L’accélération des plans gouvernementaux visant à faire décoller l’économie en Papouasie inquiète d’ailleurs plus qu’elle ne rassure. Ainsi, à l’annonce de la mobilisation d’un millier de soldats pendant les deux prochaines années pour construire 1 500 kilomètres de route, l’ONG Survival International, qui s’attache à défendre les droits des peuples autochtones, écrit : « Le gouvernement prétend que l’agitation qui règne dans la région résulte du manque de développement tandis que pour les Papous cette agitation est plutôt due aux violations de leurs droits politiques et humains. » Et l’ONG de citer un pasteur protestant – les chrétiens sont majoritaires chez les Papous –, le Rév. Socratez Yomana : « Les Papous n’ont pas besoin de grandes routes, mais d’une vie meilleure, sur leurs propres terres, sans intimidation, terreur, violations de leurs droits et assassinats. »

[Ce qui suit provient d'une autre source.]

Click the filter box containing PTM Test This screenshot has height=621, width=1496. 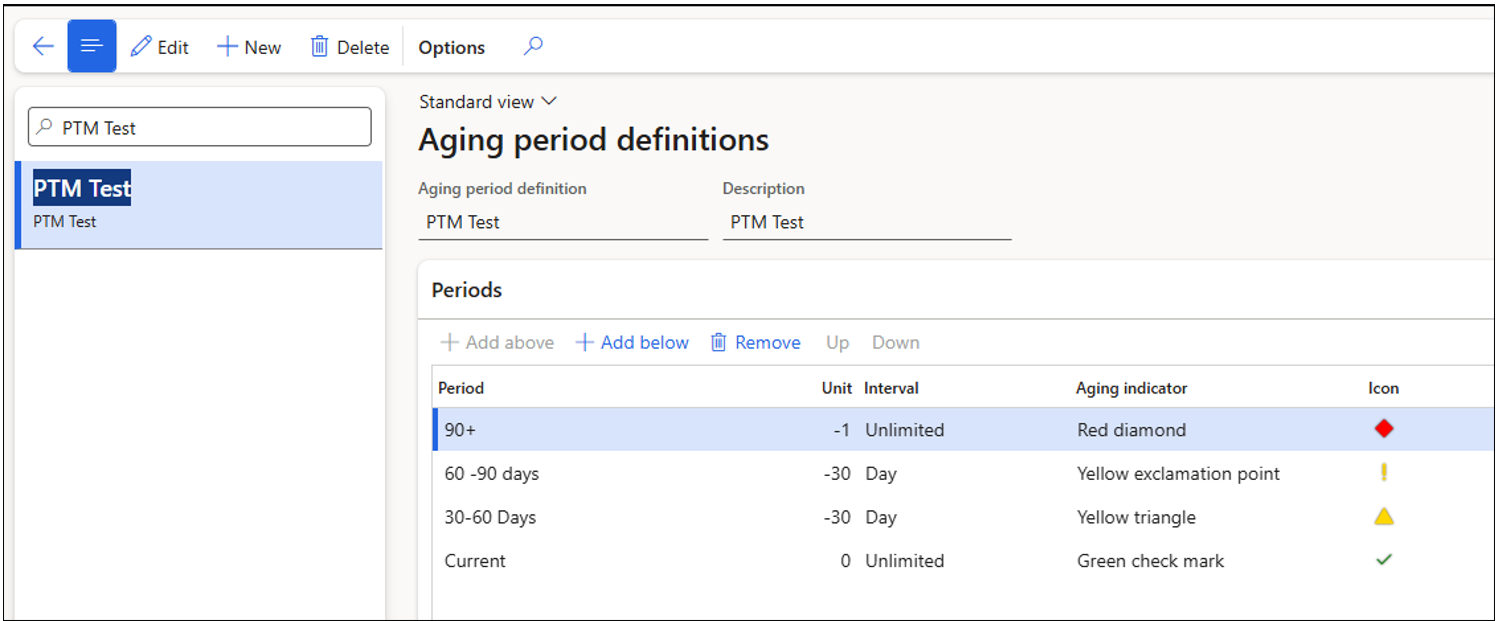[x=200, y=128]
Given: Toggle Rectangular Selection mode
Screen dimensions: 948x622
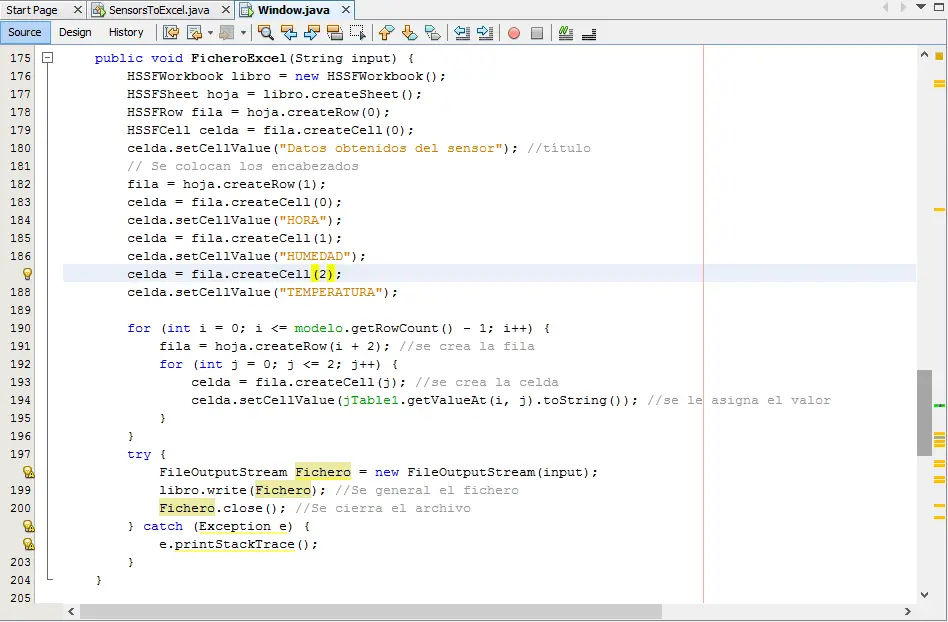Looking at the screenshot, I should point(355,33).
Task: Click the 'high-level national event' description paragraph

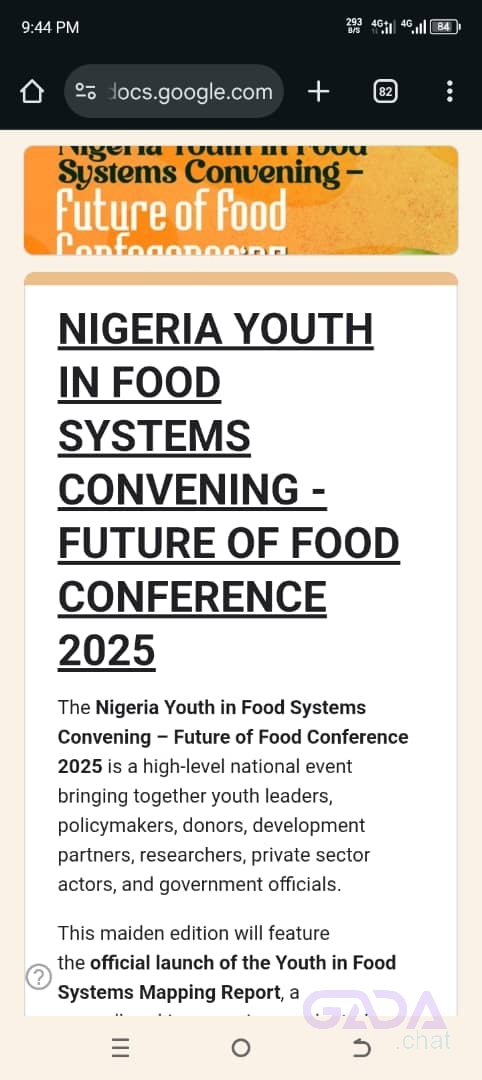Action: click(233, 796)
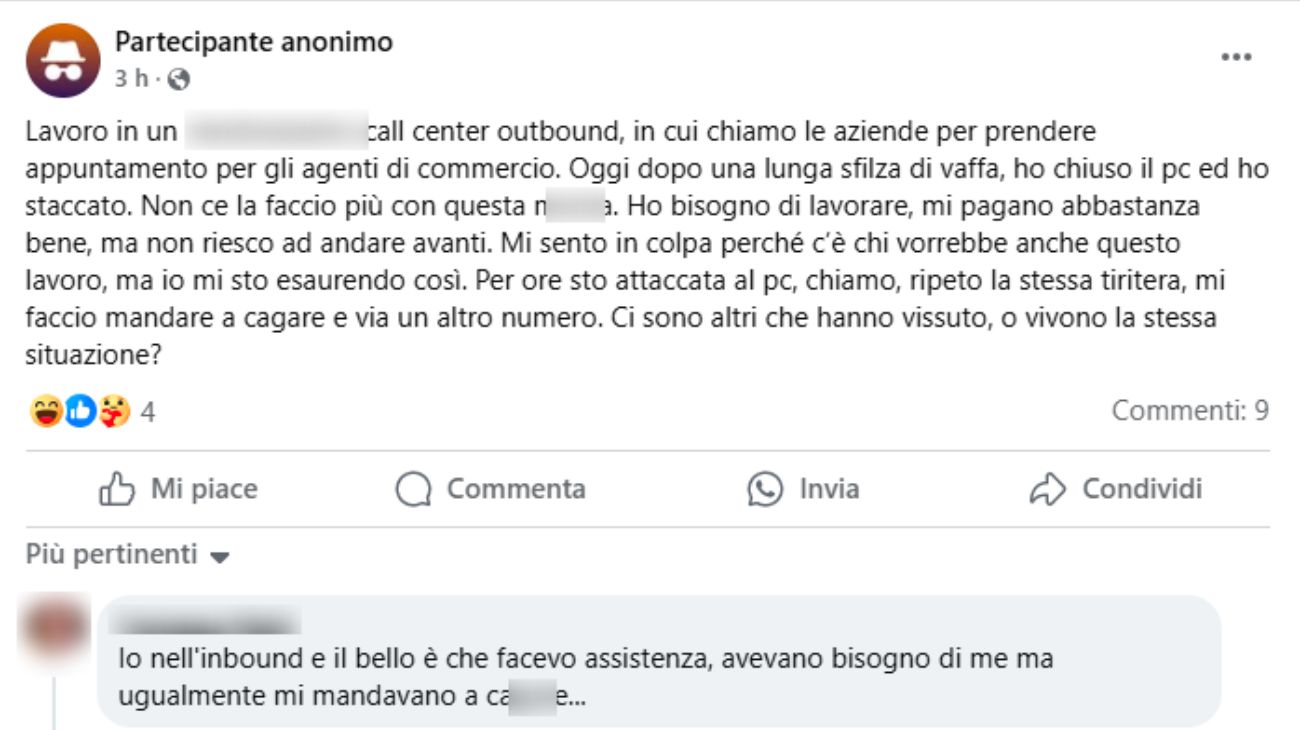Show the reactions count of 4
1300x730 pixels.
[147, 412]
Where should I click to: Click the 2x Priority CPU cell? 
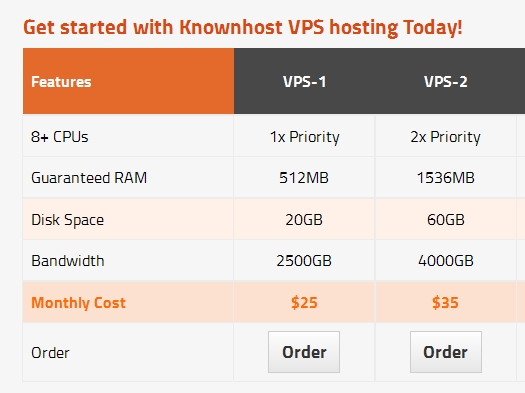[445, 137]
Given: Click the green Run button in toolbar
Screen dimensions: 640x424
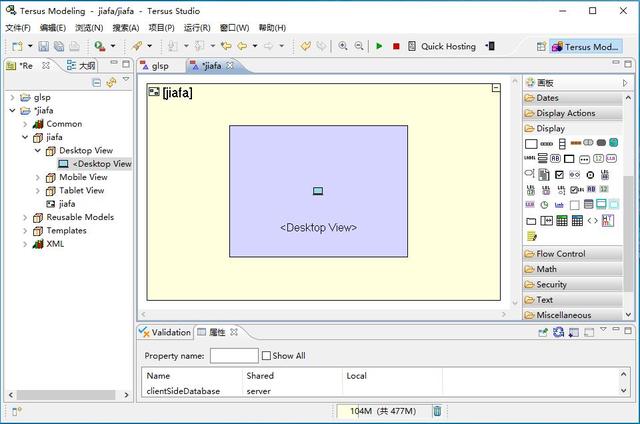Looking at the screenshot, I should 379,46.
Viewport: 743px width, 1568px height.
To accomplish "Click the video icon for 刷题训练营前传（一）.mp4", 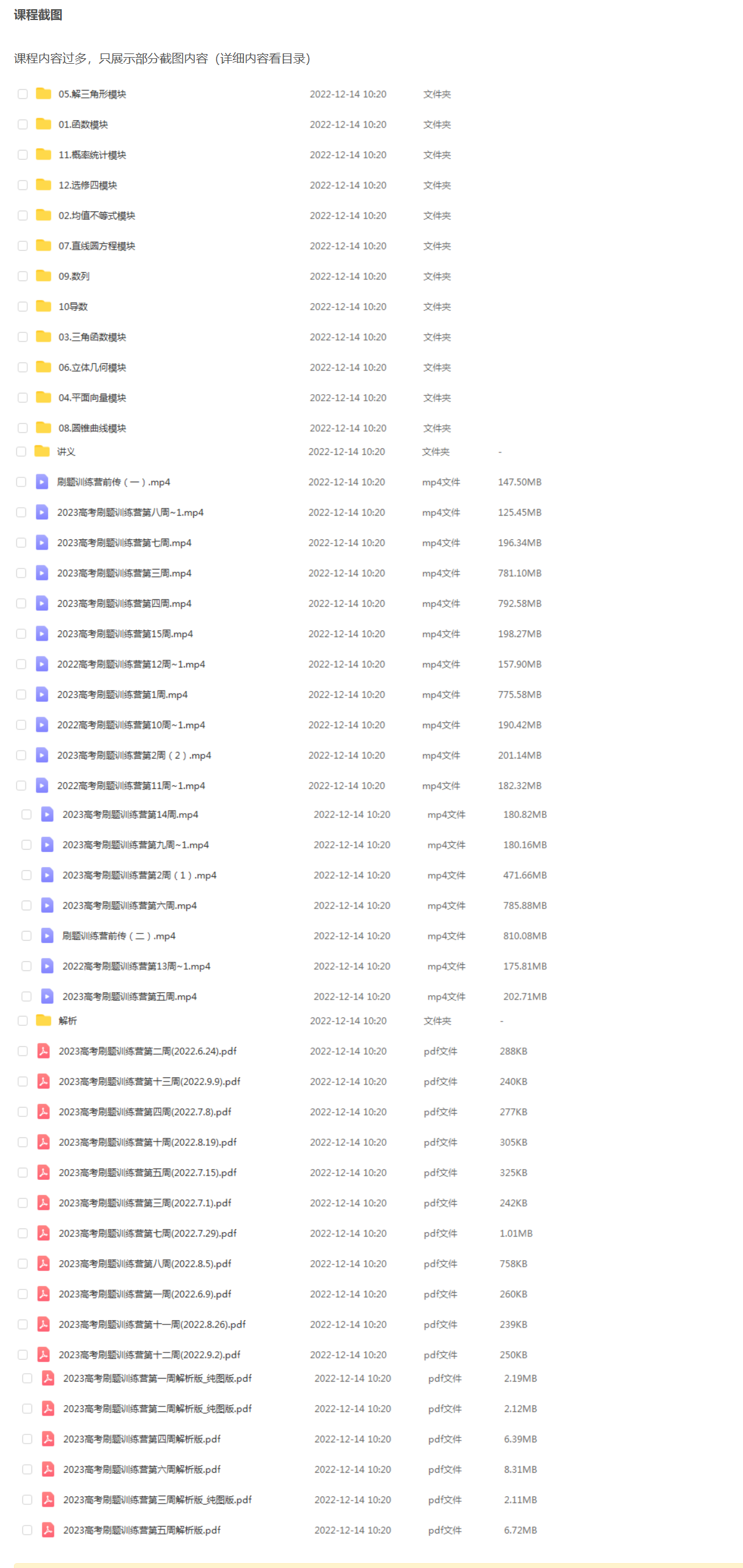I will tap(42, 482).
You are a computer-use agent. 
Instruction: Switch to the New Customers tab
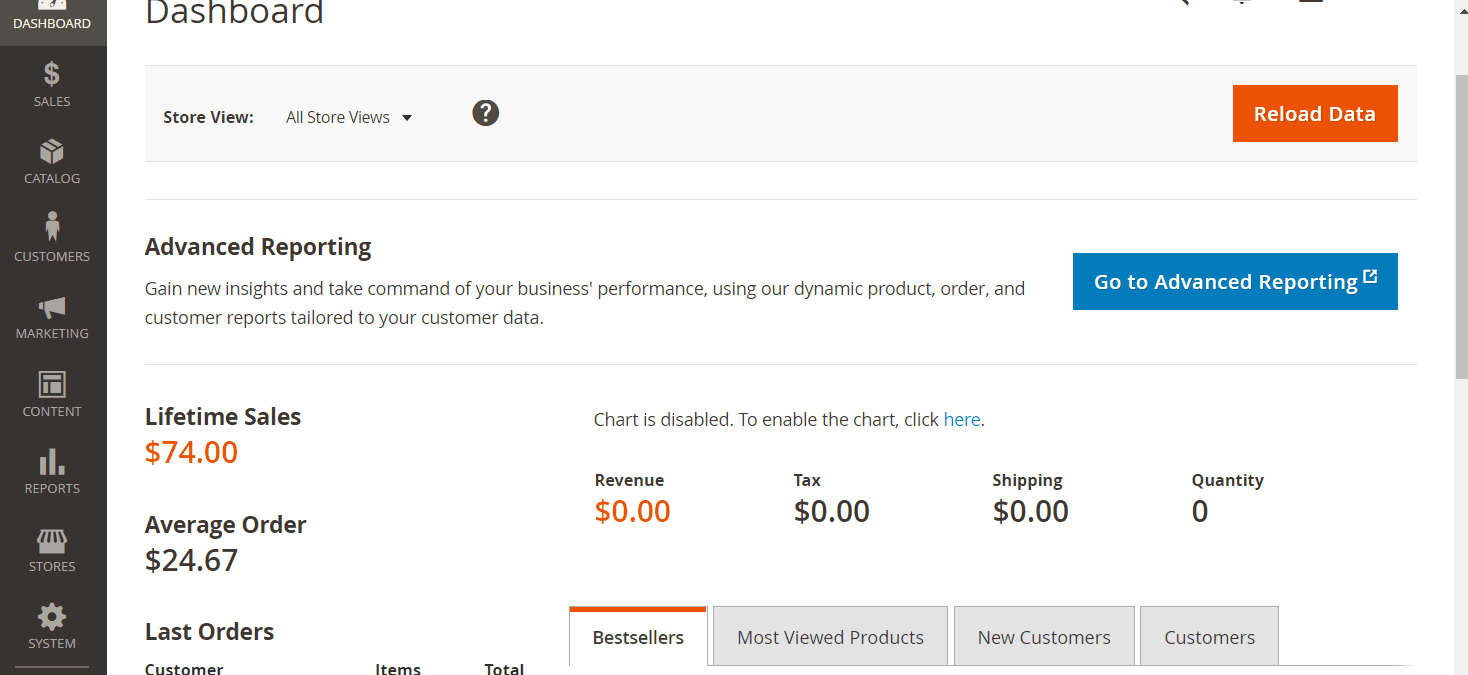click(x=1044, y=637)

Un autre leader papou, Markus Haluk, met quant à lui en garde sur le fait que les routes ne feront qu’accélérer le déboisement illégal des forêts qui sera en grande partie effectué par les militaires. Dans les milieux papous, on met ainsi en avant le fait que le développement économique prôné par Djakarta n’apporte rien aux populations locales. Les redevances payées par l’anglo-américain Freeport pour l’exploitation de l’immense mine d’or et de cuivre de Grasberg, située dans le district de Timika, tombent pour l’essentiel dans le budget national et marginalement dans le budget provincial. Aux atteintes à l’environnement qu’entraînent l’exploitation de la mine dans des conditions qui ne seraient pas permises aux Etats-Unis s’ajoutent les atteintes aux droits des personnes et des peuples. Les Papous soulignent ainsi que le taux de prévalence du virus du sida atteint des sommets dans les zones qui ont « bénéficié » du développement économique, comme par exemple dans le voisinage de la mine de Grasberg, et, qu’à grand renfort d’alcool et de prostituées infectées du sida, les militaires visent à faire disparaître les peuples papous.
Pour le P. Neles Tebay, prêtre catholique papou et militant de longue date d’un dialogue pacifié entre les Papous et le reste des Indonésiens, la méfiance qui sépare les uns des autres n’est pas près de disparaître. Aux yeux des Papous, les soldats et les policiers indonésiens sont ni plus ni moins que des colonisateurs et des envahisseurs qui ont fait main basse sur leurs terres à la faveur du référendum tronqué de 1969. Quant aux représentants de Djakarta sur place, derrière chaque Papou se cache un indépendantiste et les assassinats, y compris de civils innocents, font partie du combat contre les ennemis de l’Etat. Le réseau qu’anime le P. Tebay, le Jaringan Damai Papua (Réseau pour la paix en Papouasie) travaille néanmoins à faire se rencontrer les séparatistes papous et le gouvernement. Récemment, il a proposé que des représentants des forces de sécurité, du gouvernement local, du gouvernement central rencontrent des délégués de l’Organisation pour la Papouasie libre (OPM) et des Soldats pour la Papouasie libre. « La décision est désormais entre les mains du président [Susilo Bambang] Yudhoyono. Tout ce qu’il a faire, c’est de réunir une équipe de personnalités respectées aussi bien au plan national qu’international », expliquait fin mars le P. Tebay.